The supply of episodes I remember, ones which I could expound without the risk of fabrication, is gradually being exhausted. I could still recount much, resting on foggy glimpses, but I’d fear to be accused of lying. And the goal itself of my story is not only to tell of our life in Dresden and fill in the gap in the biography of an extraordinary Russian politician, but also to clear up any fantasies and lies.

It seems that the reader may remain unsatisfied with what he has read so far. Some chaotic facts, circumstances, but where is the person of the future president himself? What kind of man was he? Something from my explanation can be extracted, but I’m afraid that’s too little. Therefore, I’ll try to write a straightforward psychological portrait of my fellow officer, as I have done in relation to those people who have been fortunate – or, rather, weren’t so lucky – to fall into Soviet intelligence’s field of vision through my eyes.

To compose such a portrait, I do not need to recall concrete facts; it’s sufficient for me to remember my impressions from his personality, and they have been fortified sufficiently solidly in my memory.
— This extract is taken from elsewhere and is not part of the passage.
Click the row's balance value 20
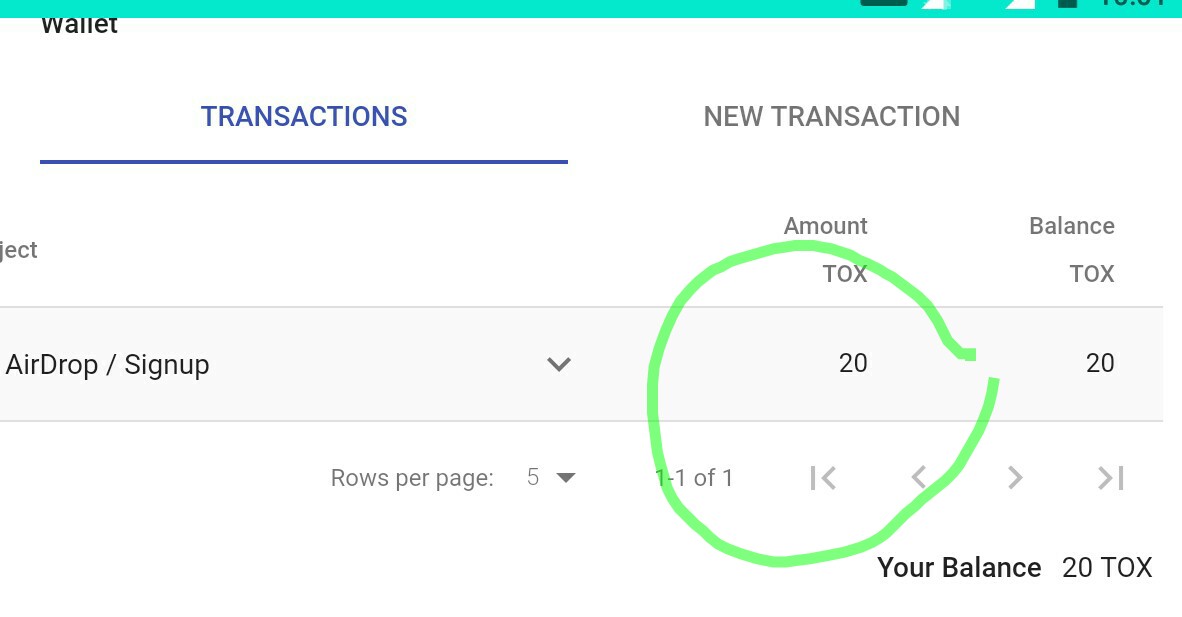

Vladimir Putin as a young KGB officer.
Vladimir Putin as a young KGB officer.

Let’s begin with his type of temperament. There is well-known a classical classification of four types of temperament (choleric, phlegmatic, sanguine, melancholic), which often prove useful for the description of a personality’s psychological characteristics. Every type has its pluses and minuses. As an ideal for an intelligence officer, not one single selection from these types is suitable, but there are few representatives of each in their pure form. And so Volodya represented a rare mix of all these types. Dominant among them was the sanguine type. Also present in this temperament was a shade of the choleric. He was also a little bit of a phlegmatic, and from occasionally he’d dip into melancholy. One meets such a combination of temperaments, in my view, extremely rarely. Consequently, we can speak of Putin’s exceptional balance while maintaining the emotion and ardor of the sanguine, the persistence and tenacity of the choleric, and the unhurried thoroughness of the phlegmatic, with the melancholic’s caution brake. One will agree that a better combination of psychological qualities for life and political activity would be hard to wish for.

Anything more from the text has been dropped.